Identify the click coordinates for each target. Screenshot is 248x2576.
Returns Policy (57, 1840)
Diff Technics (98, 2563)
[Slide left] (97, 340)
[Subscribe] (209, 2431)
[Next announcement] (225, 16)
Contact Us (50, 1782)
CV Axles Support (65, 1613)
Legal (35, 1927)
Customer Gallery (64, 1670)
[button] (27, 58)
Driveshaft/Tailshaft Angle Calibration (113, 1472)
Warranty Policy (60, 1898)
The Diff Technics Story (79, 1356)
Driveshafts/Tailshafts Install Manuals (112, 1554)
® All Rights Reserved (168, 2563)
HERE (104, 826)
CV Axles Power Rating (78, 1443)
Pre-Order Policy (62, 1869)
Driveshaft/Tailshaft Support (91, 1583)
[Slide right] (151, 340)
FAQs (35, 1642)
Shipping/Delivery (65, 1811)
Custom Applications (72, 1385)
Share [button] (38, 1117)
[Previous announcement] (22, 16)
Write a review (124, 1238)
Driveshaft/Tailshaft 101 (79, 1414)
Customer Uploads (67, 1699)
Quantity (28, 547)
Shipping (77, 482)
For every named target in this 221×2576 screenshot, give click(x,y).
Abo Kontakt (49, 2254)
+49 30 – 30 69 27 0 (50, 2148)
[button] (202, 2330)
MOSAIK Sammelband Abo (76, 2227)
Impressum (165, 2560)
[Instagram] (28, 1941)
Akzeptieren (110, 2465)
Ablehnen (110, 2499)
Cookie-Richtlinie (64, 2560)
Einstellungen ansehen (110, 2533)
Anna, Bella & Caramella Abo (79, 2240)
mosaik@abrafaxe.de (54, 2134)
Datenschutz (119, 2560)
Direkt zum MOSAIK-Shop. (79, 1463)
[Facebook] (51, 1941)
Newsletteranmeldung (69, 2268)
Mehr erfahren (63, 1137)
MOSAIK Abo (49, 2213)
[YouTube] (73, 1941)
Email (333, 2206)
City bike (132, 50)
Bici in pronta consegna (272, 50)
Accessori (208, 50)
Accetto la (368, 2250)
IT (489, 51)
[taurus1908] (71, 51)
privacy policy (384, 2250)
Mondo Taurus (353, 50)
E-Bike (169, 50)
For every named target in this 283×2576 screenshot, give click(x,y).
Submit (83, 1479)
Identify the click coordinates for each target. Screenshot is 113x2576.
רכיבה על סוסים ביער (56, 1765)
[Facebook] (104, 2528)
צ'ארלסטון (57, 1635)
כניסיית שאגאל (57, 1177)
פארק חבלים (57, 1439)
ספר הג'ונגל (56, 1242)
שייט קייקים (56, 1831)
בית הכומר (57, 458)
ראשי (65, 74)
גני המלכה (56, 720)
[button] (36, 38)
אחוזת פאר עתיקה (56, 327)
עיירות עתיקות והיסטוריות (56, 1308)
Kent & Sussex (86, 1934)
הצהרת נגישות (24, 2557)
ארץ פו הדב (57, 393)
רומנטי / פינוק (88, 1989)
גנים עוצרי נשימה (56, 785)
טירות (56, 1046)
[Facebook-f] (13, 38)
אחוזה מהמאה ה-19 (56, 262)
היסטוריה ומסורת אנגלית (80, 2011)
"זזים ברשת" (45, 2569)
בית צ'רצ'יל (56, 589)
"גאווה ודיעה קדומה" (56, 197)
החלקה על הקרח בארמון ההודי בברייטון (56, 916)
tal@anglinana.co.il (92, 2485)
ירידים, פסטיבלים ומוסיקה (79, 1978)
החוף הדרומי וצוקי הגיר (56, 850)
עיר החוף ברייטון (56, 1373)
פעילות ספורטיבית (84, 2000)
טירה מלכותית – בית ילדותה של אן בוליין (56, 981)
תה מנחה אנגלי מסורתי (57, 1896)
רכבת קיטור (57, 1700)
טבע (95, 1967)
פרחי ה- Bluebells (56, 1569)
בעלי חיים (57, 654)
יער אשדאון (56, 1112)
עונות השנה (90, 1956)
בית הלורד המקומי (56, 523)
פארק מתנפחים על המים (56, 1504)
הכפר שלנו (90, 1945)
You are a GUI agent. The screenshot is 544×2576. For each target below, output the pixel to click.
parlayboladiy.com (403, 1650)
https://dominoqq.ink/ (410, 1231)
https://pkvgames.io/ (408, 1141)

# [TASK DESCRIPTION]
Which lines in the material above include the string "click"? Pull them out.

# [REPLY TO THE EXERCISE]
Identify the click coordinates for each target. Screenshot is 248x2576.
For every named target in this 221×2576 screenshot, give click(x,y).
For every named target in this 283×2576 screenshot, give click(x,y).
Identify the click coordinates for each target. Screenshot is 113x2576.
You are a GUI agent. The screenshot is 544×2576. For each target below, output the pixel to click.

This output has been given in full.